The way we were socialized can influence our decisions today, producing discriminatory outcomes. How we view others who do not share the same “cultural” norms as we do can interfere with decisions we make. If we are in a position of power to hire employees, we can form opinions about who can or cannot do the job based on subconscious and conscious biases that have not been dealt with, due to the thinking of what society considers as the norm to follow. Who and what influences our social group? People who do not believe or look like us are usually left out of our social circles if we do not get to know people unlike ourselves. The way we were socialized could keep us in our comfort zone, which causes us to make mental judgments about all others who do not “fit” within our social group. 

Mental health professionals cannot afford to take a chance of not understanding their clients or students “whole selves.” Understanding our own biases will ensure we are able to assist with the healing aspect of those whom we serve. 

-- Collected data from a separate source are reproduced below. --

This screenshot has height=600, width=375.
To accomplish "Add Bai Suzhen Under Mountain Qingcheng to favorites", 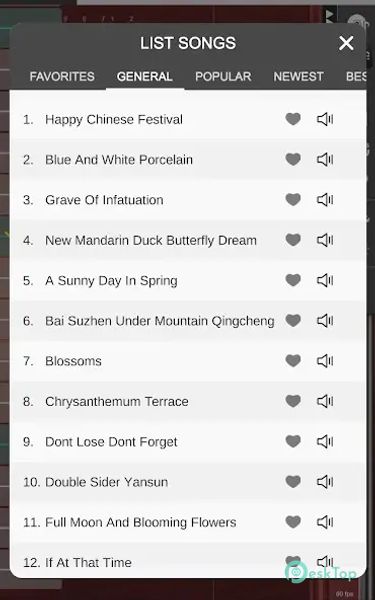I will click(293, 321).
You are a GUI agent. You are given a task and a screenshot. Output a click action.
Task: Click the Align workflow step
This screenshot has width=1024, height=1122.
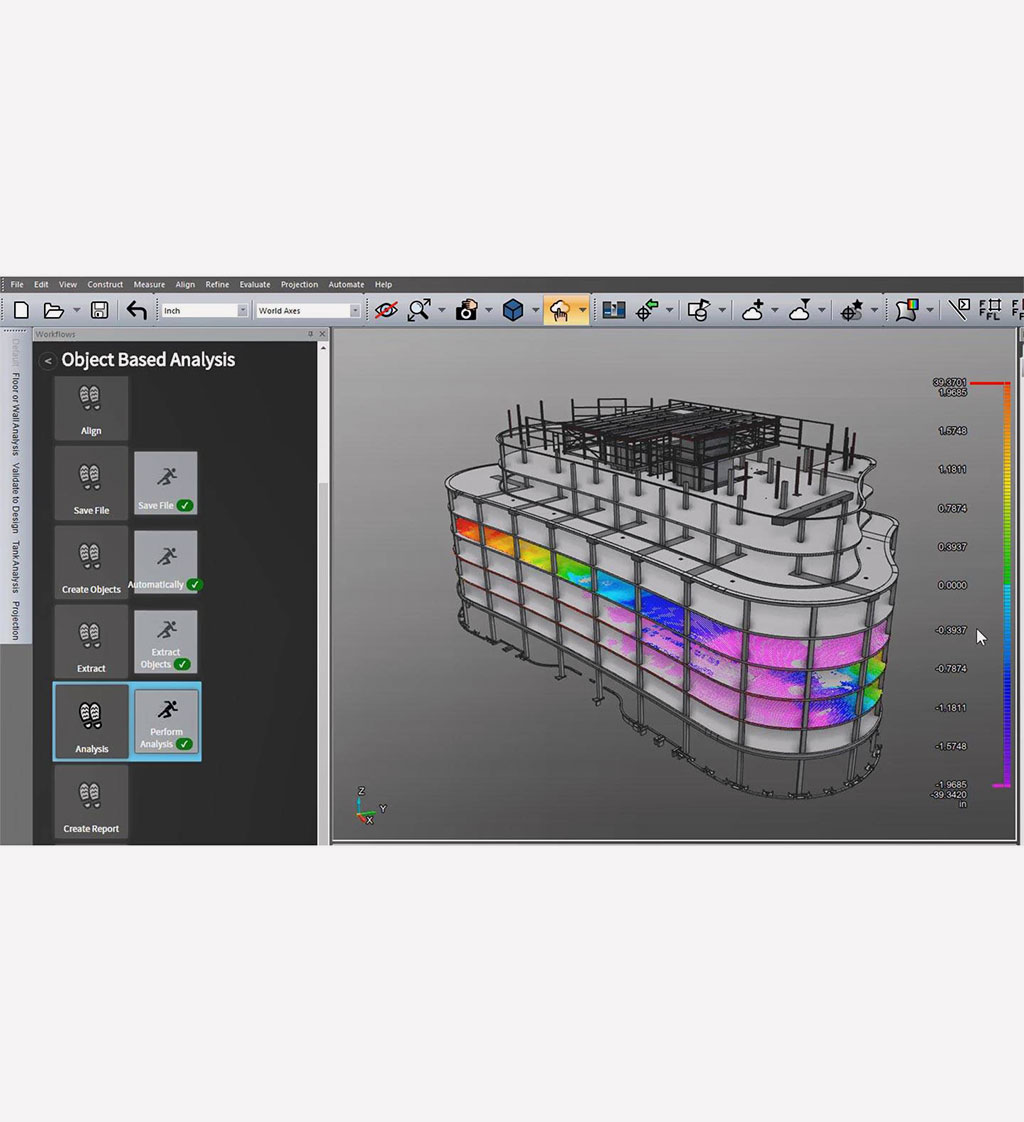(91, 410)

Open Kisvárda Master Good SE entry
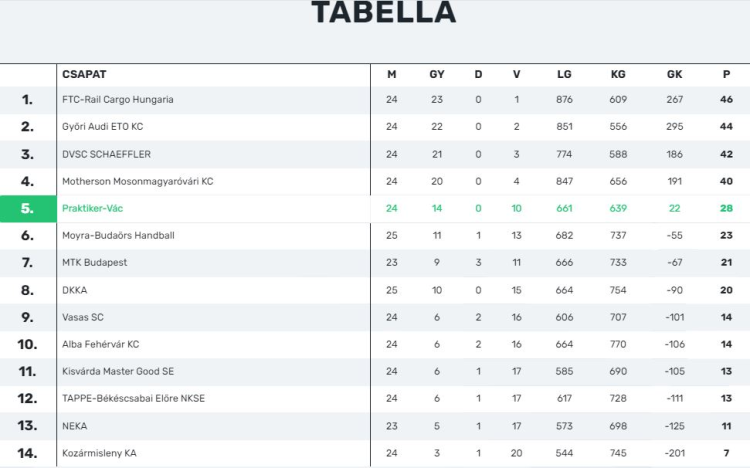[118, 371]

For mental health professionals and school mental health professionals, cultural competency is the ability to provide mental health services that can acknowledge cultural differences between the client or student and the professional. The more the clinician knows about clients’ or students’ culture, ethnicity, or background, the more likely clients and students will feel comfortable in therapy. When the professional is culturally competent, having prioritized their understanding of a client’s or student’s background, gender, abilities, sexual orientation, ethnicity, religious or nonreligious beliefs, and other factors, and connecting this important knowledge to mental health services, it enables clinicians to accommodate and respect differences in opinions, values, and attitudes. At the same time, it is important to be aware that no group of people is monolithic. 

The book, Blind Spot: Hidden Biases of Good People, written by Mazarin R. Banji and Anthony G. Greenwald, talks about “mindbugs.” These are ingrained habits of thought that lead to errors in how we perceive, remember, reason, and make decisions. The eye receives, the brain registers, and the mind interprets visual and audio information. If we don’t bring these ingrained thoughts to the conscious level, they lead to negative stereotypes capable of oppressing certain cultural groups. For example, mindbugs can get in the way of mental health professionals’ ability to help in a crisis if they are unfamiliar with a client’s or student’s religious or non-religious beliefs. Therefore, mental health professionals must understand their own cultural biases to become culturally competent professionals. 

There will always be differences within the same cultural group. However, culturally competent mental health professionals are continually working on their own subconscious and conscious biases to support all their clients and/or students. We begin to understand the richness and beauty of the tapestry when the world connects, and we get to know and appreciate each other. 

By the way, what was your first thought about the riddle? Remember, we ALL have biases.